- **INSTRUCTIONS TO FOLLOW**:
Each line from the one with "Instruction: Click notes" through the last line below must be written out exactly. Do not copy pictures.
START INFORMATION PROVIDED
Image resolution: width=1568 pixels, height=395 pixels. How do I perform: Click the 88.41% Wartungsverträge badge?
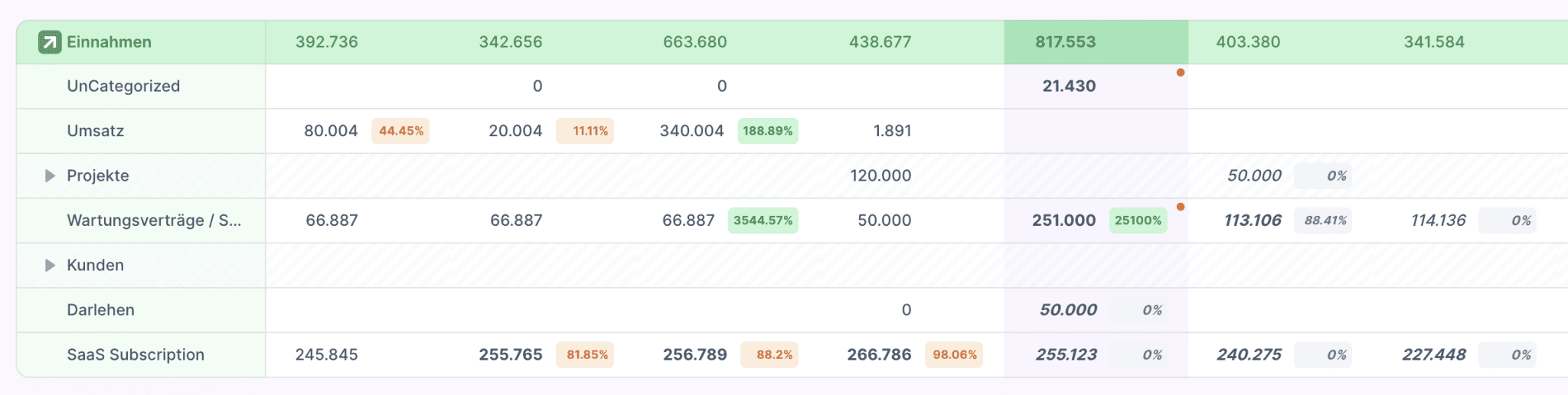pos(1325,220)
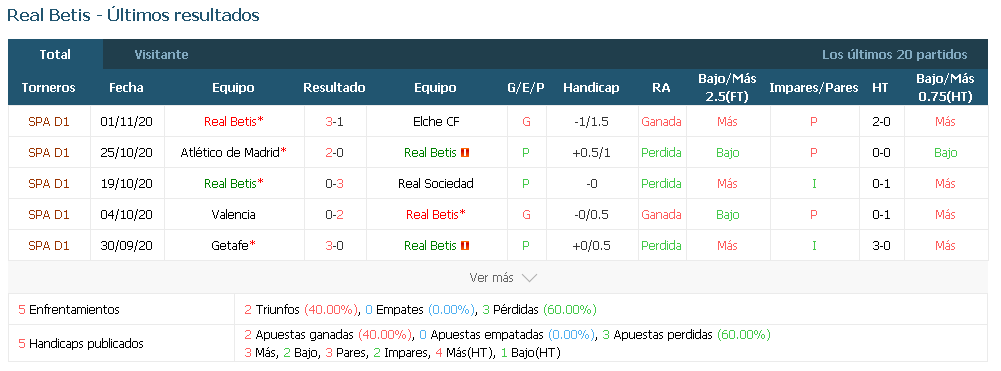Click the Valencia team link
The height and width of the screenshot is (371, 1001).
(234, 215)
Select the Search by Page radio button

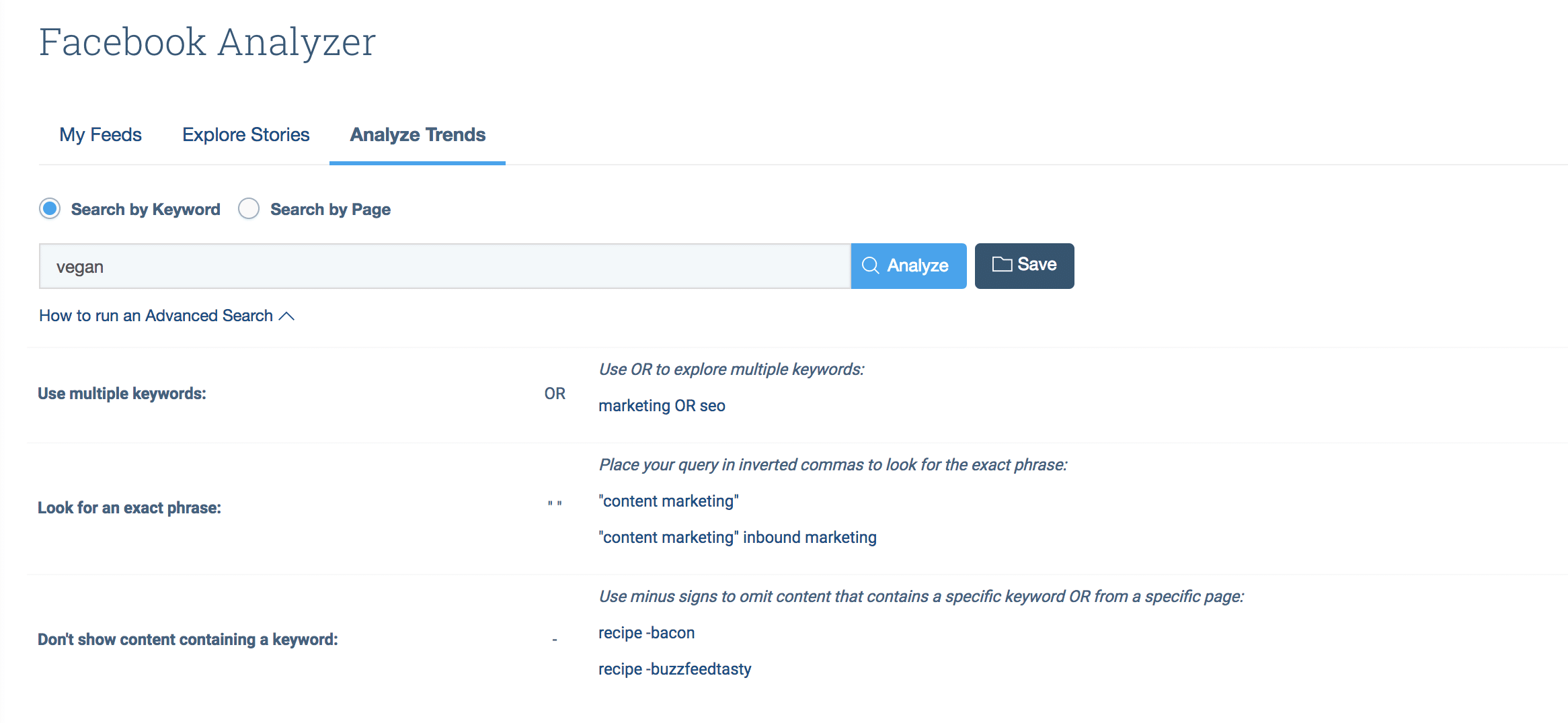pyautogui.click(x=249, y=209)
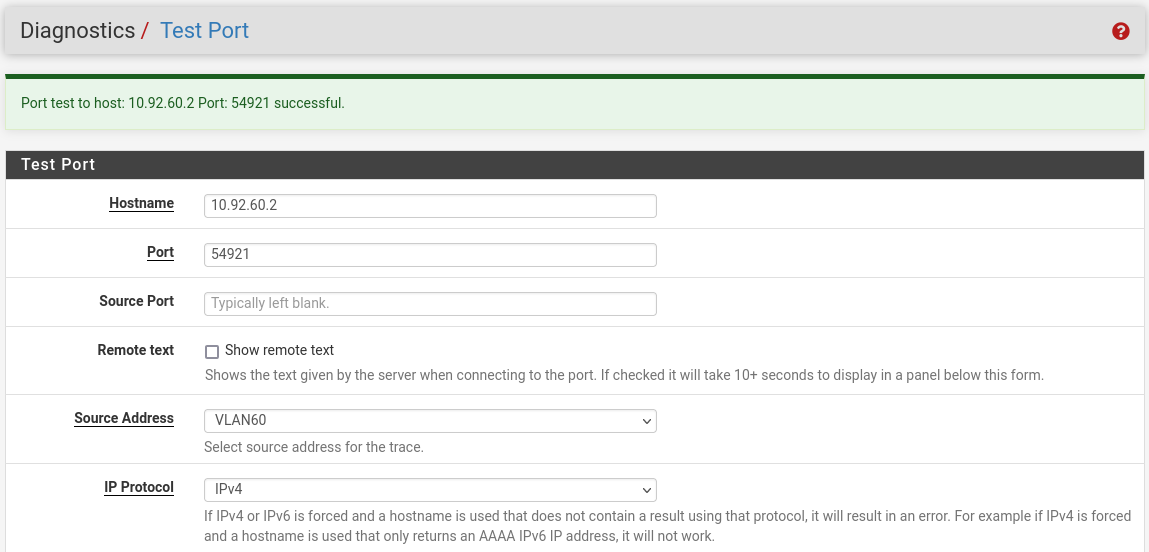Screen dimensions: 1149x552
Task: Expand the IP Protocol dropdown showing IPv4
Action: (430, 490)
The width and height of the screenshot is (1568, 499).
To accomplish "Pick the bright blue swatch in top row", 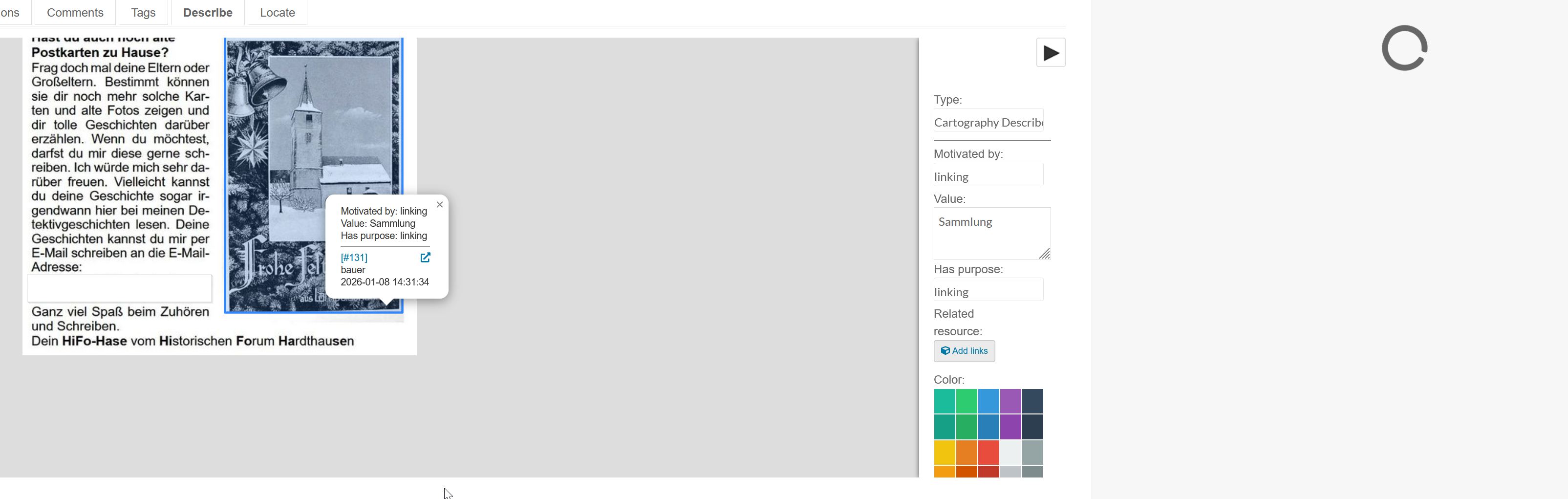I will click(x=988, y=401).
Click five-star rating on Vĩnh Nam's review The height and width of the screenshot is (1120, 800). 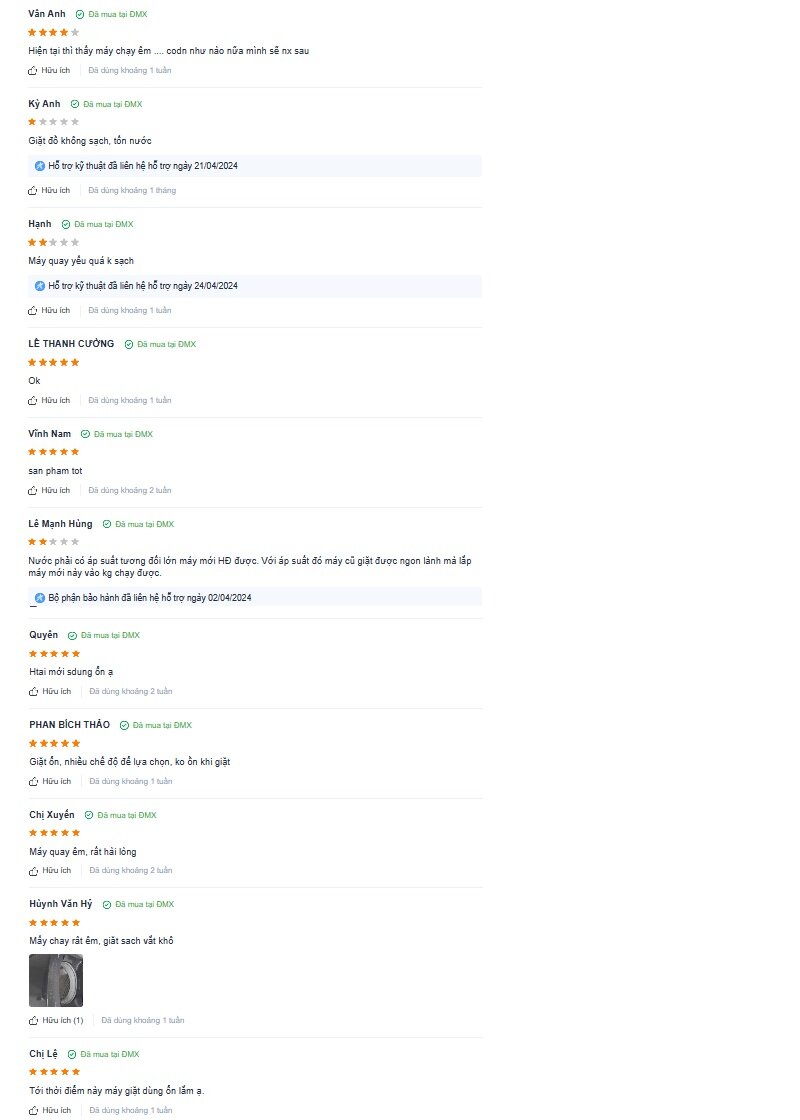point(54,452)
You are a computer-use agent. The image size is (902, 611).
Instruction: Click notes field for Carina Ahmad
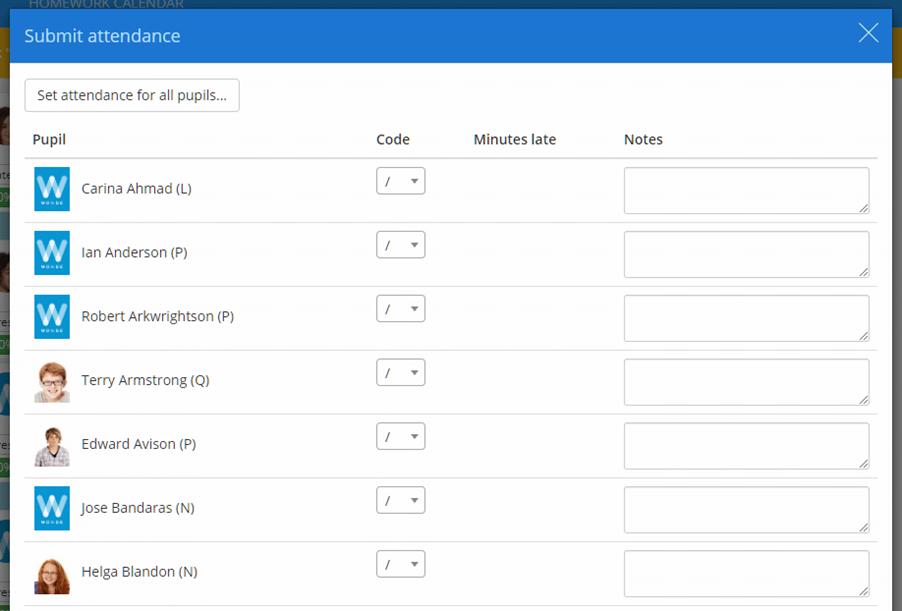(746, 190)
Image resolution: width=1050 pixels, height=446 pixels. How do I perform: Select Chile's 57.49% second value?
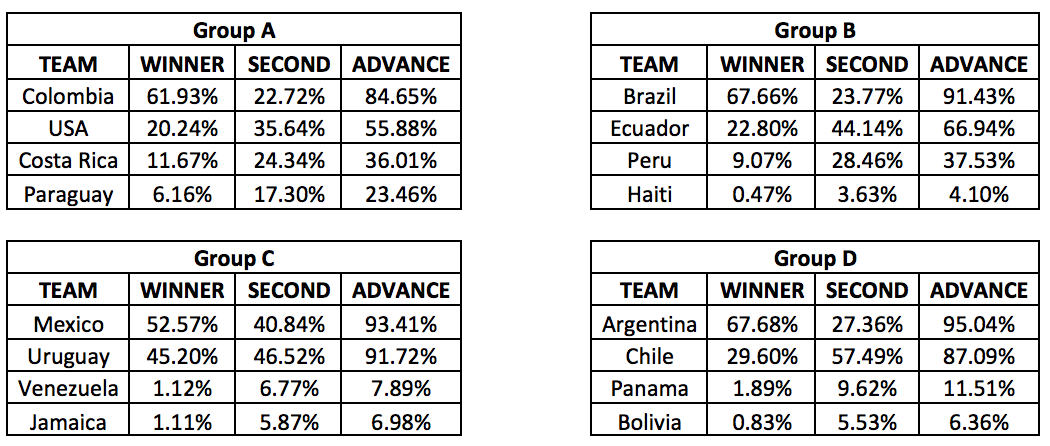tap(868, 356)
END INFORMATION PROVIDED
- **ANSWER**:
Instruction: Click notes field for Carina Ahmad
(746, 190)
Image resolution: width=1050 pixels, height=446 pixels. How do I perform: Select Chile's 57.49% second value?
tap(868, 356)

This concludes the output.